This topology uses two types of BGP address families: IPv4 and EVPN. The leafs peer with the spines for both IPv4 and EVPN, as well as the DCI switches for IPv4 only. The leafs in Site 1 that are connected to the DCI switches peer with the leafs in Site 2 that are connected to the DCI switches for EVPN only. MC-LAG leaf pairs connected to DCI switches peer with each other for IPv4 and EVPN.
The table below summarizes the BGP peering configuration:
Switch | Peers with | Address family |
Leaf 1A and 1B | Spine 1 and Spine 2 | IPv4 and EVPN |
Leaf 2A and 2B | Spine 1 and Spine 2 | IPv4 and EVPN |
Leaf 2A and 2B | DCI Site 1 | IPv4 |
Leaf 2A and 2B | Leaf 3A and 3B | EVPN |
Leaf 2A and 2B | Leaf 2A peers with 2B; Leaf 2B peers with 2A | IPv4 and EVPN |
Leaf 3A and 3B | DCI Site 2 | IPv4 |
Leaf 3A and 3B | Leaf 2A and 2B | EVPN |
Leaf 3A and 3B | Leaf 3A peers with 3B; Leaf 3B peers with 3A | IPv4 and EVPN |
The BGP IPv4 address family is used to build traditional route tables for IPv4 addresses in the topology. These tables include paths to router IDs, VTEP addresses, and VxRail network addresses. You can determine the IPv4 peering status in SONiC with the show bgp ipv4 unicast summary
command. To view the route tables, run show ip route
for the default VRF and show ip route vrf vrfname
for the management and tenant VRFs.
BGP EVPN peers are used for VXLAN routing, which is sometimes referred to as routing in and out of tunnels (RIOT). The information exchanged includes virtual networks, MAC addresses, and their associated VTEP addresses. You can determine EVPN peering status in SONiC with the show bgp l2vpn evpn summary
command. To view information learned through BGP EVPN, Dell Enterprise SONiC includes several commands prefixed with show vxlan
and show evpn
. When EVPN is configured, the commands show ip arp
and show mac address-table
also include the router ID of the applicable VTEP for each MAC address learned.

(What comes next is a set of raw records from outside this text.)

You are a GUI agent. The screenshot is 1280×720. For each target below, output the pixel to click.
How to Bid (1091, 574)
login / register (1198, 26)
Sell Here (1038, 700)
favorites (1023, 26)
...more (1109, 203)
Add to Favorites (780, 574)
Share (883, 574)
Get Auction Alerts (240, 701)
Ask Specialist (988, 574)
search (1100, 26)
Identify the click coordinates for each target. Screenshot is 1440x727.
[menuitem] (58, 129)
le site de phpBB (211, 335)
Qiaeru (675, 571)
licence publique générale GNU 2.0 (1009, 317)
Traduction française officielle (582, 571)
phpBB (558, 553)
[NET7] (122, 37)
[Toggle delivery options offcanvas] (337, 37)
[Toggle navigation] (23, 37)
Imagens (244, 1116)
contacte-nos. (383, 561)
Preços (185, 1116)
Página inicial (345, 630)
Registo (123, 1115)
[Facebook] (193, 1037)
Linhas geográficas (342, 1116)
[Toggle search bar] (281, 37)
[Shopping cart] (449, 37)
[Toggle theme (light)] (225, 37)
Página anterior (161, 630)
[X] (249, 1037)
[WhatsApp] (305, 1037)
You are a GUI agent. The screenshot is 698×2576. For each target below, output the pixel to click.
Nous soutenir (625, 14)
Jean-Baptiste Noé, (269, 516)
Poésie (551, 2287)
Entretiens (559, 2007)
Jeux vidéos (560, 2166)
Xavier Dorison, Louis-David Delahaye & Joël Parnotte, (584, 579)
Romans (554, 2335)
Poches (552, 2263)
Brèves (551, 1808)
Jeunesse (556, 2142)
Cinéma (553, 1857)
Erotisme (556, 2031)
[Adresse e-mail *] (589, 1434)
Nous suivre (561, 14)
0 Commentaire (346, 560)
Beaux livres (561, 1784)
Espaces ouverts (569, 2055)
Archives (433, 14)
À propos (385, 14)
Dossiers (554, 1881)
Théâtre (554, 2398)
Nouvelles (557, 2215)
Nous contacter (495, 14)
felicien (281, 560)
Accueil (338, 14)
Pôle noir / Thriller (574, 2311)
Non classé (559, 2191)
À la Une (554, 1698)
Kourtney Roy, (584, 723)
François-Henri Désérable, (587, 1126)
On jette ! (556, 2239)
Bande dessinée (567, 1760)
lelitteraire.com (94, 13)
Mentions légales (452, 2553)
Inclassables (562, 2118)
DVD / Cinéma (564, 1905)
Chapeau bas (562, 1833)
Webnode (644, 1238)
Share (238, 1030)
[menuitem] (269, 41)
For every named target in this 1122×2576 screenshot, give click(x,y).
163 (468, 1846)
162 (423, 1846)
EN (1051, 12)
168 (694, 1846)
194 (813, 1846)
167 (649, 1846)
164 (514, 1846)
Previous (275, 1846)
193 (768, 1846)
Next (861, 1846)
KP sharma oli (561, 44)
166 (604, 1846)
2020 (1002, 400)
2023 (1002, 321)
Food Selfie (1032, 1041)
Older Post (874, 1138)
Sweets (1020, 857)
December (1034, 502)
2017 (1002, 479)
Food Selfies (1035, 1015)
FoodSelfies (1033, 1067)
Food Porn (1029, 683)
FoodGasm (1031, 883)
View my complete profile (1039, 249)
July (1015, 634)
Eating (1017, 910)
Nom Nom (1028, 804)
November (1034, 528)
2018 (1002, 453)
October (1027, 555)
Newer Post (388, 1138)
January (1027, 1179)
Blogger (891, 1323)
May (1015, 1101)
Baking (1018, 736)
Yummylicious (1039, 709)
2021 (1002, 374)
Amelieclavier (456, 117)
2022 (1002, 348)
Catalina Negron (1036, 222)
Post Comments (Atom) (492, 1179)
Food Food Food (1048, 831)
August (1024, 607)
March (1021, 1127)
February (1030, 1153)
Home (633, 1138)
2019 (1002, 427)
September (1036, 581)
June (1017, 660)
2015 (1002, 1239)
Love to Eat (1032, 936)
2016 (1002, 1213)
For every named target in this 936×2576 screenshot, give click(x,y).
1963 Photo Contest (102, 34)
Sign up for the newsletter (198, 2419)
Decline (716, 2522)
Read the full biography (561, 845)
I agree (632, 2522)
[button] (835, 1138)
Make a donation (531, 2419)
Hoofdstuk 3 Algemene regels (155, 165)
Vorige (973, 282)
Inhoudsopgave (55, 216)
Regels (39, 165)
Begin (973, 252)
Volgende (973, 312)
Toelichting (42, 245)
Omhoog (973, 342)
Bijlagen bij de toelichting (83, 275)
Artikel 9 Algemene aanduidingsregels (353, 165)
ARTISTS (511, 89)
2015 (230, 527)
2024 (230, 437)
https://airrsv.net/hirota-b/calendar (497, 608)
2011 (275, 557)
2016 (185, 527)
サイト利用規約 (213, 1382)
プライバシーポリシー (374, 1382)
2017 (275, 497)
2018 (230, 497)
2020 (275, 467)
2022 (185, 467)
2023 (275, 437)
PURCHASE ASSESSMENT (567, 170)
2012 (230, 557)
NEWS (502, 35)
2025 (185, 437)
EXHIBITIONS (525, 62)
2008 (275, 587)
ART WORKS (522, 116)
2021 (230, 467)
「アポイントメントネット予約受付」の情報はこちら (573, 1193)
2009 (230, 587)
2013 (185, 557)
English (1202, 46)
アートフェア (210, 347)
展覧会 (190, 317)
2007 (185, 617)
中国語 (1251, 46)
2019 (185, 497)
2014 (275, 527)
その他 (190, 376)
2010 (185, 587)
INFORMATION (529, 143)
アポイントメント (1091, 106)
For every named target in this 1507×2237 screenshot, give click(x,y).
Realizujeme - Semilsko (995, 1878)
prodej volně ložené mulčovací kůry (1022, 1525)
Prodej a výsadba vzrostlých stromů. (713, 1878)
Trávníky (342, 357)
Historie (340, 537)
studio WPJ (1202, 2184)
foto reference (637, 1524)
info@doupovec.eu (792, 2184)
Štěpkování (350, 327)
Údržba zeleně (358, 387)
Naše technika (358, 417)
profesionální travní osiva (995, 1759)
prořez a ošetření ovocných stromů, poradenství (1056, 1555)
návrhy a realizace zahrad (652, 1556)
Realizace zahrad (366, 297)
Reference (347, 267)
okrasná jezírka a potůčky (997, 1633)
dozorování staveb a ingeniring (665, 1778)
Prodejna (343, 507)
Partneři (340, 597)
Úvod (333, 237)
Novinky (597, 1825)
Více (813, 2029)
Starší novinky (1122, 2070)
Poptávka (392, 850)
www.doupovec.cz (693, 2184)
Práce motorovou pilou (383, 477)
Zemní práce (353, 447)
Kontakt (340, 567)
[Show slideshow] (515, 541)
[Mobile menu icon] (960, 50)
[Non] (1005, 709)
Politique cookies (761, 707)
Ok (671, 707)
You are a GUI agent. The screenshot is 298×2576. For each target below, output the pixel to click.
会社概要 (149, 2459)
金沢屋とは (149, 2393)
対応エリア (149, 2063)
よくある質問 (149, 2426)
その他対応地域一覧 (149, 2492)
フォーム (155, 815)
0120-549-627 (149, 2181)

In the switch configuration examples attached, the leaf switches peer with the spines and the DCI switches using unnumbered BGP. This peering method is optional but simplifies configuration. With unnumbered BGP, IPv6 is enabled on the ports connected to the peer using the command ipv6 enable
. BGP uses the automatically generated IPv6 link-local address to establish a BGP session with the neighbor. The command capability extended-nexthop
is used to enable unnumbered BGP. While the leaf-to-spine and leaf-to-DCI links are established using IPv6, the routes exchanged in this example are all IPv4.